Picking an r: The more often you iterate this process the more expensive it is to do a single hash. So for instance with \(r\) around 1 million we just increased the brute-force reverse cost to 1 core year even with just 2 random words. The cost of doing the hashing should be as large as our user can stand, normally this about 1 second.
Kata: Salt and stretch a passphrase with specified stretch factor
Test this out: Alter the code from the last part to take in a third parameter r which is the number of stretches we do. Hand compute the result for a specific password and salt when r=3 then make sure your function's output matches (even the screenshot I have above this task).

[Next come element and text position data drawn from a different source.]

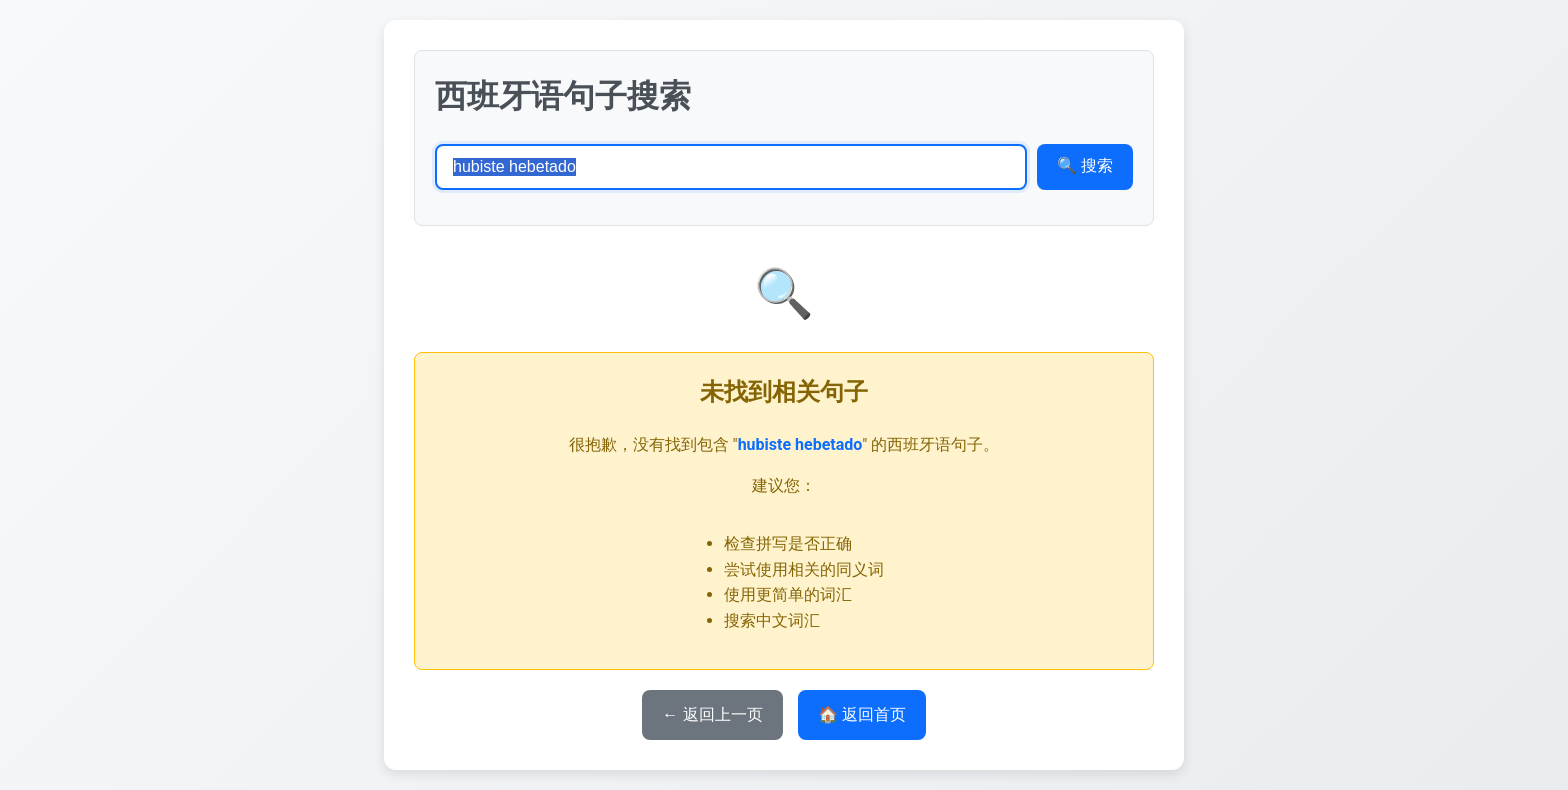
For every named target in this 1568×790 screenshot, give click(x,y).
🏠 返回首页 (862, 714)
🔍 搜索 (1085, 165)
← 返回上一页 (712, 714)
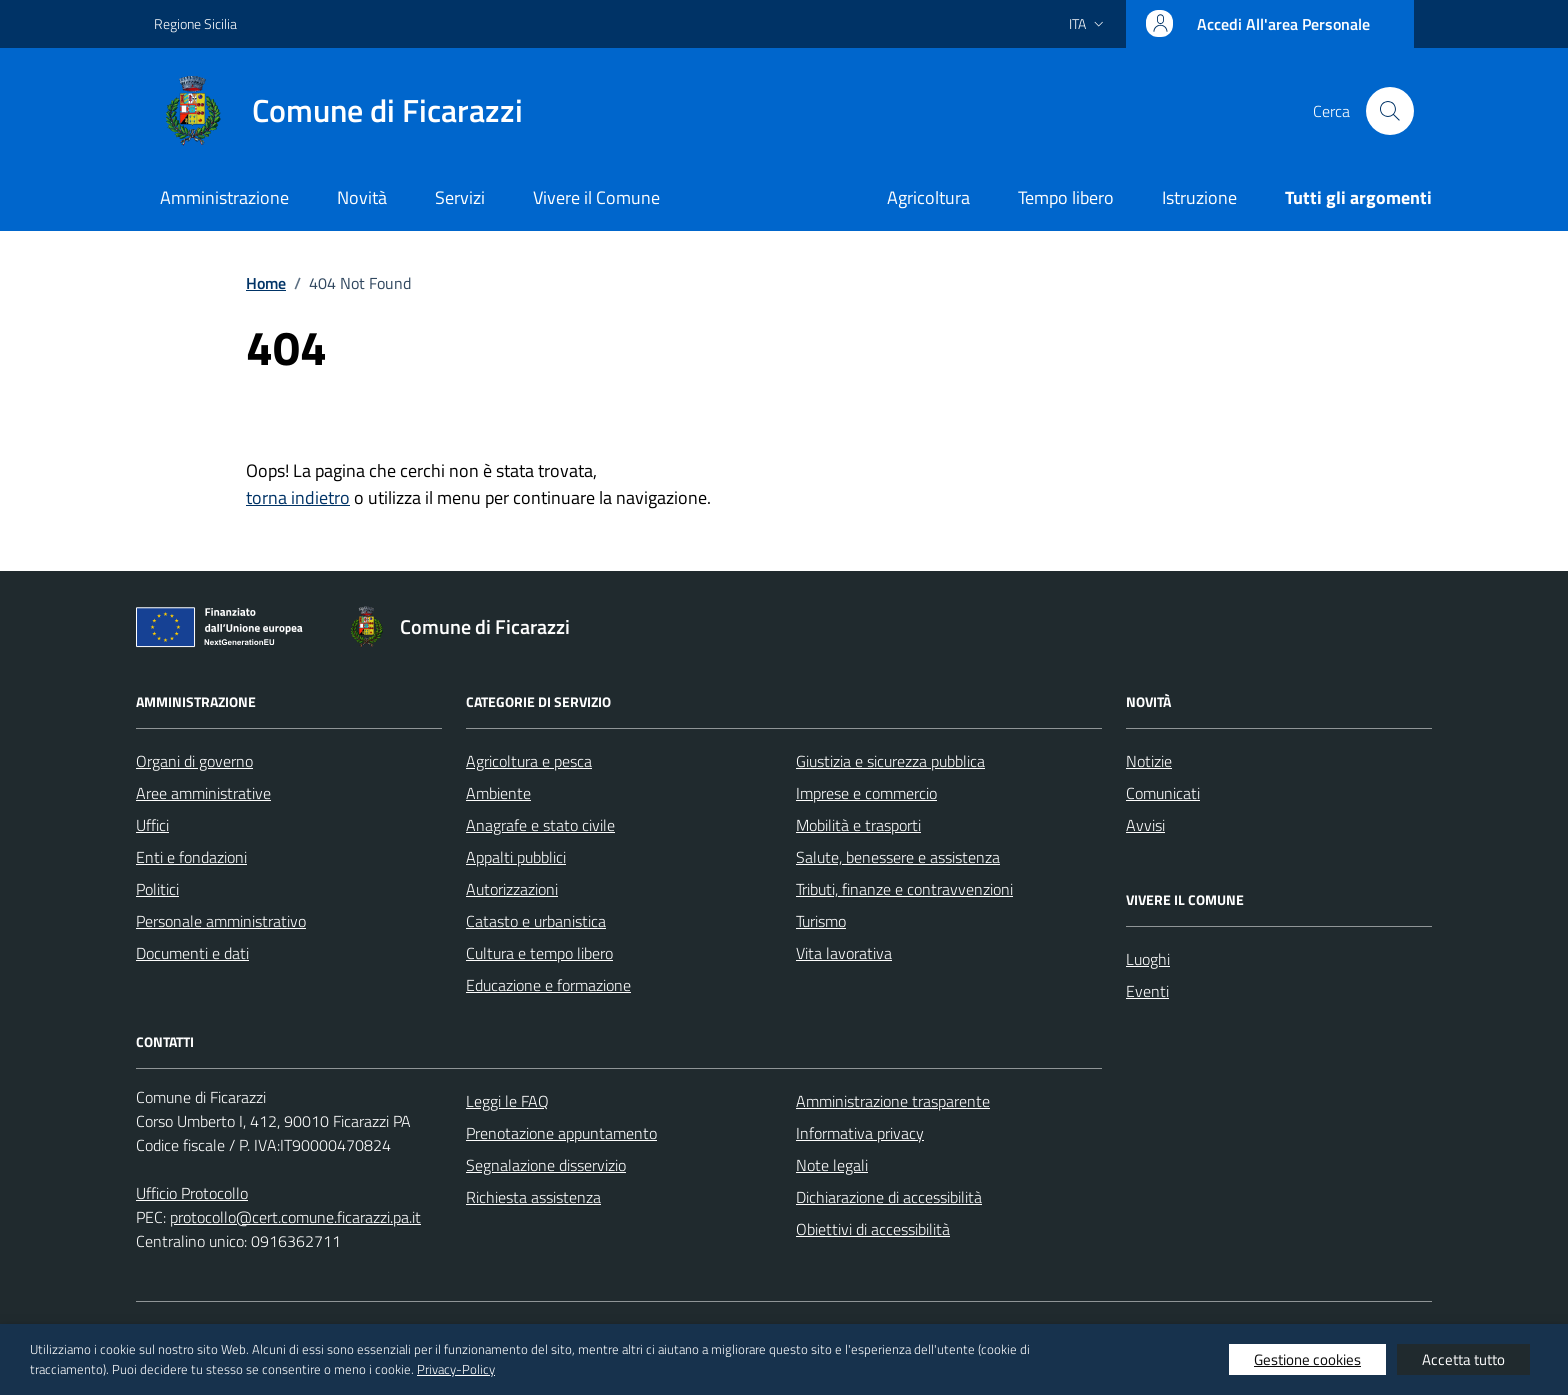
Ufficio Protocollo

An ASIDE on hex and cryptography
Please be aware that when we share a hex digest like "30fcc3f7a0844d8071bd584c3ad74e367f9d3e5ba7ab989883c6127c4db19504" that it is not copy paste-able into code. What we are really after in crypto is random looking 1s and 0s. That hexdigest is made to be shareable between humans, the actual content would be seen as: 0\xfc\xc3\xf7\xa0\x84M\x80q\xbdXL:\xd7N6\x7f\x9d>[\xa7\xab\x98\x98\x83\xc6\x12|M\xb1\x95\x04 which is 32 characters long. The hex digest "30fcc..." is 64 characters long. The idea is that "30" is really "0x30" which is the single byte character "0" in ASCII and not all ASCII characters are printable, when that happens we write "\xa7" which is one character not many.
ASCII hex vs real hex Execute the following Python snippet which looks at the binary digits of a hexdigest and the binary digits of a raw digest. Look at the results and decide if you can tell which one is closer to a random coin flip at each bit.
REST OF CLASS WARNING: if ever you are really really stuck consider if you are trying to use a hexdigest as ASCII instead of as raw bytes. It just won't work if you mix methods.
Kata: Learn to convert freely between hexdigest and raw data.
Conversion: Compute a SHA256 hexdigest by hashing any phrase (e.g. "I rule"). Now convert that string from "562877fbc677d2" style to raw characters like "V(w\xfb\xc6w\xd2" and back (use binascii).
Overview: In this part we put it all together with a series of challenges that allows you to end up with a program that makes a hash that is salted well and stretched long enough to take 1 second. As time goes on and CPUs get stronger that means this program will stretch longer and longer so that adversaries are always at the same disadvantage. Good luck!
Now try to make this scheme a reality in these steps:
In the last part you wrote a function that can:
Consume a password
Compute or consume a salt
Consume an r (the number of iterations of stretching)
Produce a stretched and salted password / digest
Kata: Use timing to analyze a program. Have a program adapt itself.
Time it Use the time module or some timing mechanism (example follows) find an \(r\) which causes your hash function to take 1 second.
Here is an example of timing a function:
Put it all together: Now use timing and some guessing to make a function which consumes just a password and returns a (salt, r, theHash) triplet that took around 1 second to create. Verify that you can recreate theHash.
Intellectual Challenge : Compute an r such that a single common word from the dictionary is enough that it takes 1 core-year to brute-force reverse this hash scheme. How long would it take for your user to compute a single hash?